Banking with a current account is essential, more so than a savings account. Current accounts are convenient for day-to-day transactions compared with savings accounts. Savings accounts only pay interest on the amount accrued and are not meant for regular transactions.
In terms of convenience, current accounts allow you to deposit and withdraw money from the bank or from a high street automatic teller machine (ATM), receive and send money transfers, pay utility bills and other payments by direct debit or standing order, make foreign exchange transactions and make use of reward cards offered by the bank from time to time.
Banks offer current account customers a range of credit and debit cards. The cards are a convenient way to pay for goods and services and have virtually replaced cheques and cash as a method of payment. A word of caution, banks will not protect you in the event of illegal use of a debit card by others and also the money has to be in your current account when paying by debit card. In the case of credit cards, the bank will protect the holder if the card is used by others or the payment is lost.
Whether you are looking to open a current account for the first time or switching your account to another bank, the first thing you should check are the bank’s terms and conditions and their charges for the services provided. These are published in the bank’s brochures available at the bank.
Banks offer current account customers an overdraft facility. The amount will depend on your financial status and has a strict limit. Higher interest rates apply to this overdraft when the customer becomes overdrawn so that careful management of this facility is essential.
|Company||Monthly Charge||Buffer||Overdraft Interest Rate/Charge||Maximum Interest Free Overdraft|
|Santander (123 Current Account)||£2||£12||£1 per Day||None|
|NatWest (Select Account)||£0||£6||19.89% /£6 per month||£10|
|First Direct (1st Account)||£10||£10||15.90%||£250|
Generally current accounts do not pay any interest on amounts accruing. There are however certain banks which do pay interest on current accounts. The interest rates are very small and there is a service charge applied which is higher than for the no interest current accounts.

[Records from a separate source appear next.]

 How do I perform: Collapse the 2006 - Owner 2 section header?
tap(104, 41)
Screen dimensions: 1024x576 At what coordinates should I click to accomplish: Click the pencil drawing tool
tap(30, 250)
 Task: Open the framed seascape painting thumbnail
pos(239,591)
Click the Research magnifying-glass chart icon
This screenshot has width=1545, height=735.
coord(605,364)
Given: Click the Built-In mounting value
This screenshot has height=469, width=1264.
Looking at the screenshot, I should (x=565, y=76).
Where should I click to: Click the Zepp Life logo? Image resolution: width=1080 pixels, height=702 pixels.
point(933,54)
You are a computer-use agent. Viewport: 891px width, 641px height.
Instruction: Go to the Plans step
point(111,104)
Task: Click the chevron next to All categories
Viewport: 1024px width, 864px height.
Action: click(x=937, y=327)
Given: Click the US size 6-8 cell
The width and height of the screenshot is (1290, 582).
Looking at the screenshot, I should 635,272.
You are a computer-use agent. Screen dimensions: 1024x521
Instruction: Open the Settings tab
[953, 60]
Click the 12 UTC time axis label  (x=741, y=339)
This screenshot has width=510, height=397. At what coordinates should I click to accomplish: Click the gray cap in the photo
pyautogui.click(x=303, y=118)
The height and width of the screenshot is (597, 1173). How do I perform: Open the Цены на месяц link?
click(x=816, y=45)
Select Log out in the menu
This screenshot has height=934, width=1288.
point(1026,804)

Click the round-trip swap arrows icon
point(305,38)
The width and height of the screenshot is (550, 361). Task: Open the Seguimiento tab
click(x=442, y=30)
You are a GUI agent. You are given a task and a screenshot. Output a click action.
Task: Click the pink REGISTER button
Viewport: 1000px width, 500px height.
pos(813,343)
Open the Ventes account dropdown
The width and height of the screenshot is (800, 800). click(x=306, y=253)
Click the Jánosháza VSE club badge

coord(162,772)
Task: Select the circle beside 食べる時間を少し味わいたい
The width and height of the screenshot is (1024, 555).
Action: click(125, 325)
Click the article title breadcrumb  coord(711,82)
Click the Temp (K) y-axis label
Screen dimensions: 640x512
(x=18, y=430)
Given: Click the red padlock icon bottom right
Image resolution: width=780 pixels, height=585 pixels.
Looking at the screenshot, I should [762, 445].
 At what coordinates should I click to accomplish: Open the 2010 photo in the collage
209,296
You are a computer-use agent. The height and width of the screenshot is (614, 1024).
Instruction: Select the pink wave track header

You are also required to maintain a minimum balance in your current account at all times to qualify for the interest. If you fail to maintain the minimum balance, you will end up paying the higher service charge without benefit of interest. Interest rates do vary from bank to bank and if you are sure you can maintain the minimum balance, you should look for a current account offering the highest interest rate. The bank should explain the type of rate offered. Rates can be gross with tax taken at source, AER (annual equivalent rate, simple or compounded).
Banking is now integrated with the latest technology offering customers instant access to their banking information through internet banking via a computer or mobile phone. You should check that a bank offers 24/7 customer care services and for convenience the bank should have a branch near your place of work or your residence.
Due to tough competition, many banks are offering current account facilities for free. With these accounts, you are not required to pay basic service and transaction charges. The bank only charges for additional services such as international transfers and for overdraft facilities. Before you select a bank for your current account, shop around as much as you can for the best deals and offers available in the market.